L’Espagne et le Portugal appuient avec force l’idée d’un gazoduc les reliant à l’Europe centrale.
Les gouvernements espagnol et portugais ont accueilli vendredi avec enthousiasme les déclarations du chancelier allemand Olaf Scholz en faveur d’un gazoduc reliant la péninsule ibérique à l’Europe centrale, dans un contexte de crise énergétique provoquée par la guerre en
Ukraine.
Ce gazoduc est “une priorité” pour le Portugal et la prise de position de M. Scholz jeudi “renforce la pression sur les institutions européennes” pour faire avancer ce dossier, a déclaré le Premier ministre portugais Antonio Costa devant la presse. “Le Portugal peut jouer un rôle important” afin de contribuer à rendre l’Europe “autonome sur le plan énergétique” vis-à-vis de la Russie, a souligné M. Costa, dont le pays dispose à Sines (sud) d’un important port en eaux
profondes doté d’un terminal gazier.
Pour sa part, la ministre espagnole de la Transition écologique Teresa Ribera a déclaré dans une interview à la Télévision nationale (TVE) que l’Espagne était prête à avancer très vite pour la construction d’un tel gazoduc, prônant “une plus grande implication des institutions communautaires” et “des gouvernements des États membres”.
Le chancelier allemand avait estimé jeudi que l’Europe manquait “dramatiquement” d’une interconnexion entre la péninsule ibérique et l’Europe centrale, via la France. Mme Ribera a indiqué qu’à court terme, en “deux mois, trois mois”, l’Espagne pourrait “fournir entre 2 et 2,5% du gaz qui peut être consommé dans l’ensemble de l’UE” en ajoutant “un compresseur supplémentaire” sur les deux petits gazoducs qui relient l’Espagne à la France à travers le pays basque (nord-ouest de l’Espagne). Mais, a-t-elle ajouté, “la principale condition est que la France soit en mesure d’acheminer ce gaz vers le centre de l’Europe”.

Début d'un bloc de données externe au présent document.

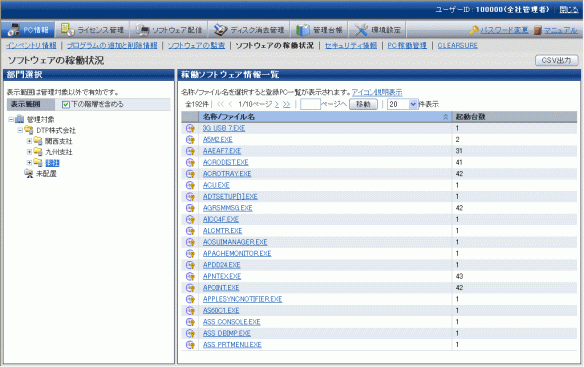
Task: Click the CSV出力 button
Action: click(556, 60)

Il s’agirait toutefois de petits volumes, qui ne suffiraient pas à satisfaire les besoins des pays de l’UE. Aussi, Mme Ribera a-t-elle de nouveau mis en avant la solution d’un gazoduc
“à travers les Pyrénées catalanes”. Un projet de gazoduc entre la Catalogne et le sud-est de la France, baptisé MidCat, avait été lancé en 2013, avant d’être abandonné faute d’accord sur son
financement et de réel soutien de la France.
Selon le Premier ministre portugais, Paris s’y est opposé en raison de son “impact environnemental”. Mme Ribera a estimé quant à elle que l’abandon de ce projet était dû au fait qu’il n’était “pas viable économiquement dans un contexte où le gaz russe était beaucoup moins cher que le gaz naturel liquéfié”.
Selon Mme Ribera, Enagas, le propriétaire et gestionnaire du réseau gazier espagnol, estime à “approximativement huit à neuf mois” le temps nécessaire pour qu’un tel gazoduc soit opérationnel côté espagnol. “Un tel projet mettrait dans tous les cas de nombreuses années à être opérationnel” et “ne répondrait donc pas à la crise actuelle”, a-t-on commenté
vendredi au ministère de la Transition énergétique français.
“La mise en place de terminaux méthaniers dans le Nord et l’Est de l’Europe (et notamment en Allemagne) représente des investissements moindres et plus rapides, a fortiori s’il s’agit de terminaux flottants”, avance-t-on à Paris.
La France souligne aussi l’importance des “objectifs climatiques européens”, au regard de nouveaux projets d’infrastructures gazières pérennes. De source proche du dossier, on indiquait à l’AFP, sous couvert de l’anonymat, que le projet MidCat “n’existait plus, c’est-à-dire qu’il était
paralysé”.
Le projet évoqué par Mme Ribera “serait un projet différent”, notamment parce qu’il prévoirait également “le transport d’hydrogène”. Compte-tenu des infrastructures déjà construites en Catalogne avant l’abandon de MidCat, “il resterait environ 100 km” pour joindre la frontière française, a précisé cette source, confirmant que cela prendrait “huit ou neuf mois à partir du début de la construction”.
Enagas a déjà indiqué qu’elle envisageait d’investir 370 millions d’euros dans ce projet en cas de feu vert de l’UE. Paris s’est pour sa part montré sceptique sur la nécessité d’une infrastructure de transport d’hydrogène. “Les incertitudes sont très élevées sur les capacités de production et de consommation de l’hydrogène”, a estimé le ministère.